Cuando iba a casa de mi amiga Maribel, siempre me preguntaba si en aquella ocasión vería de nuevo a su hermano Ernesto, de quien las amigas de Maribel estábamos todas más o menos enamoradas. No porque fuese especialmente guapo ni especialmente listo, ninguna sabíamos bien por qué nos atraía tanto, pero había algo en él que hacía que nos conmoviéramos cuando nos miraba. Sabía algo que los demás estábamos muy lejos de saber y nosotras, que aún éramos pequeñas -rondaríamos los 12 años- no podíamos ni sospechar.

Yo lo relacionaba con los cuartos oscuros y de puertas siempre cerradas que se encontraban al final de todos los largos pasillos de los pisos de mis amigas.

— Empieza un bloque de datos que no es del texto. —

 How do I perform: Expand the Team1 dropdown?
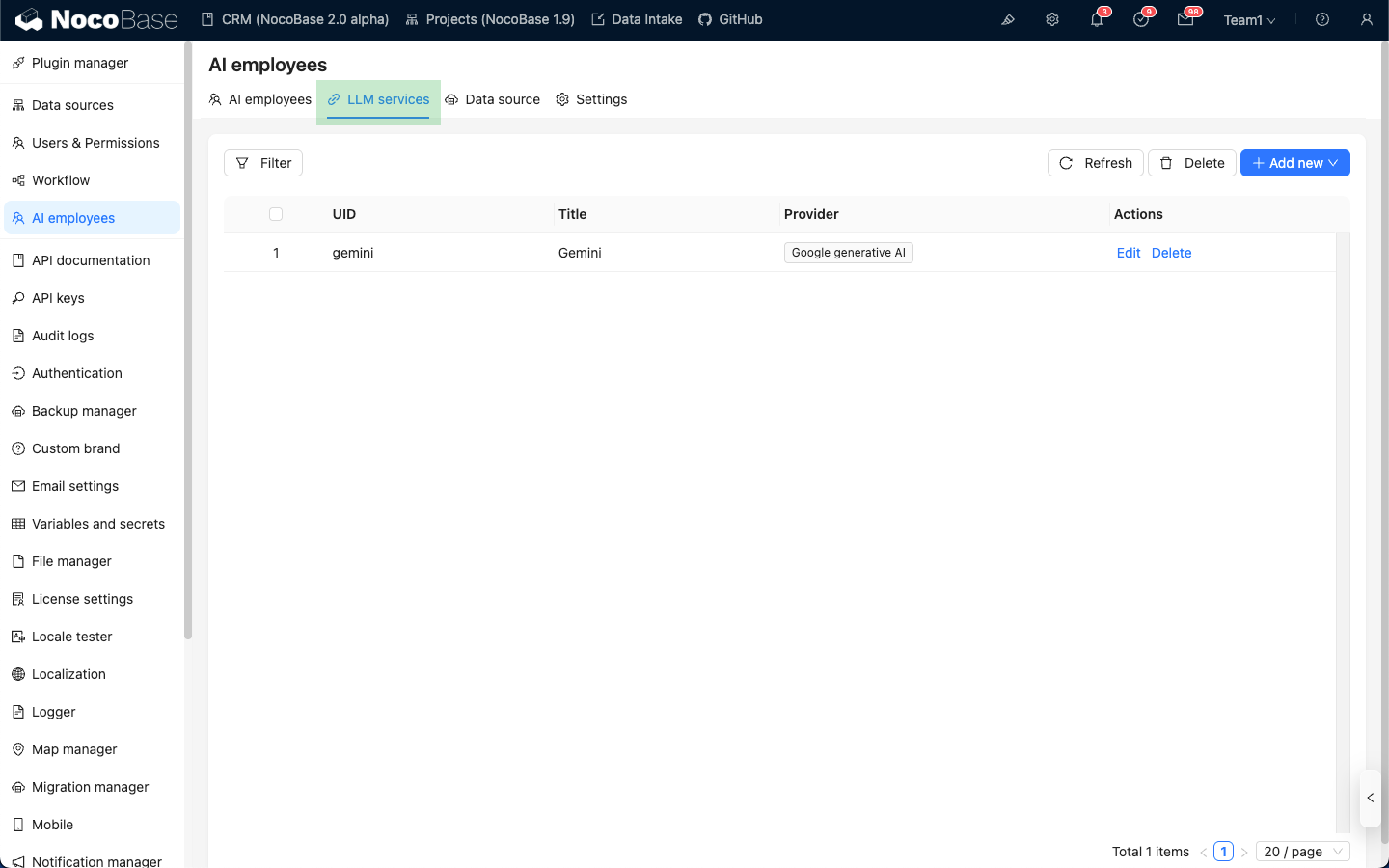(1249, 20)
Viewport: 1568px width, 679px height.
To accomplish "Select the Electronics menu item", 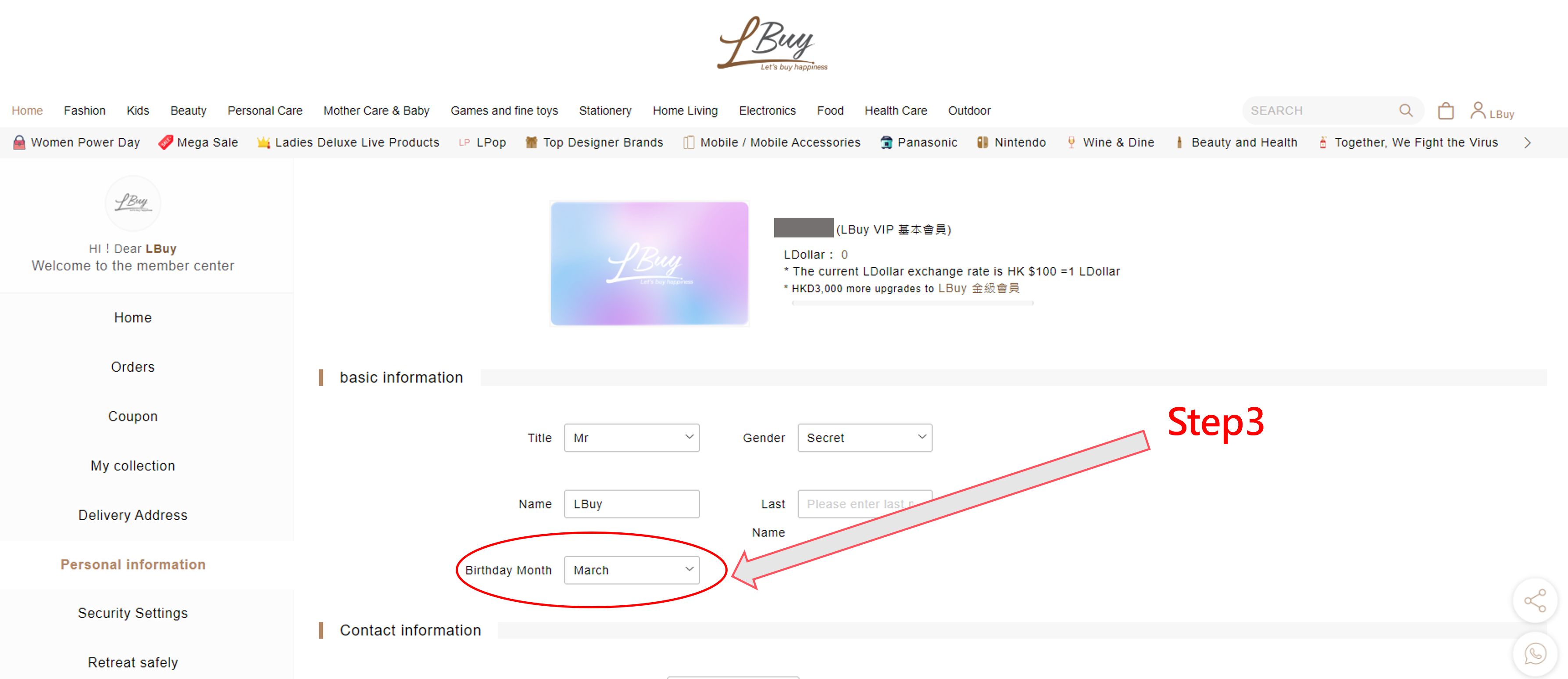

El mío también tenía pasillo, pero yo lo conocía algo más, sabía qué cuartos se abrían a un lado y a otro y, aunque por las noches lo recorría con cierto temor, no fuera a ser que algo se me hubiera escapado y me sorprendiera allí, en la penumbra y el silencio nocturno, para proporcionarme un susto terrible, era únicamente miedo lo que me producía. Pensaba que el miedo era lo peor de todo.

Quizá lo siga pensando ahora.

Porque en la vaga idea del cuarto oscuro y de puerta cerrada que Ernesto, el hermano de Maribel, hacía nacer en mi imaginación, ese cuarto misterioso que sin duda se encontraba en el extremo nunca explorado del piso de mi amiga, no había solo miedo. Había una tremenda curiosidad, una emoción sofocante.

Pasábamos la tarde en el cuarto de jugar, entretenidas con los innumerables asuntos que nos inventábamos, porque Maribel tenía mucha imaginación y nos transportaba a un mundo de hadas y reinas en el que éramos muy felices. Nos disfrazamos, nos cubríamos con velos, nos poníamos diademas y collares.

Éramos cuidadosas cuando nos cambiábamos de ropa. Así era como nos habían educado. Ni siquiera en clase de gimnasia nos llegábamos a desnudar. Pero había irrumpido el verano y hacía mucho calor. Hasta los ligeros velos de las hadas pesaban sobre el cuerpo.

Me asomé a la ventana y apoyé los brazos en el alféizar. Respiré la brisa que se elevaba desde los jardines de las casas de abajo, esas casas que, según decía Maribel, eran secretas porque no se podía acceder a ellas desde la calle. Se llegaba a través de oscuros pasadizos. Los árboles eran frondosos y apenas se vislumbraba lo que había bajo sus ramas. Los contemplé un rato, como siempre, con intriga, con envidia, y luego mis ojos se encontraron con algo raro. En una de las ventanas de la casa de la izquierda, había una presencia que, en principio, me costó identificar. Era un hombre que miraba con unos prismáticos.

Me aparté de la ventana, enmudecida. Me vestí. No comenté nada.

El vestíbulo del piso de Maribel era pequeño. Casi todo el espacio lo ocupaba una gran mesa donde solía haber cartas y manojos de llaves. Allí estaba aquel instrumento, los prismáticos. Son de Ernesto, dijo Maribel. Le gusta observar a los vecinos, ya sabéis.

¿Qué sabíamos? Sí, quizá lo sabíamos, quizá sospechábamos algo. La mirada de Ernesto caía sobre nosotras y nos envolvía como si fuéramos algo raro, algo que solo él podía decirnos lo que era.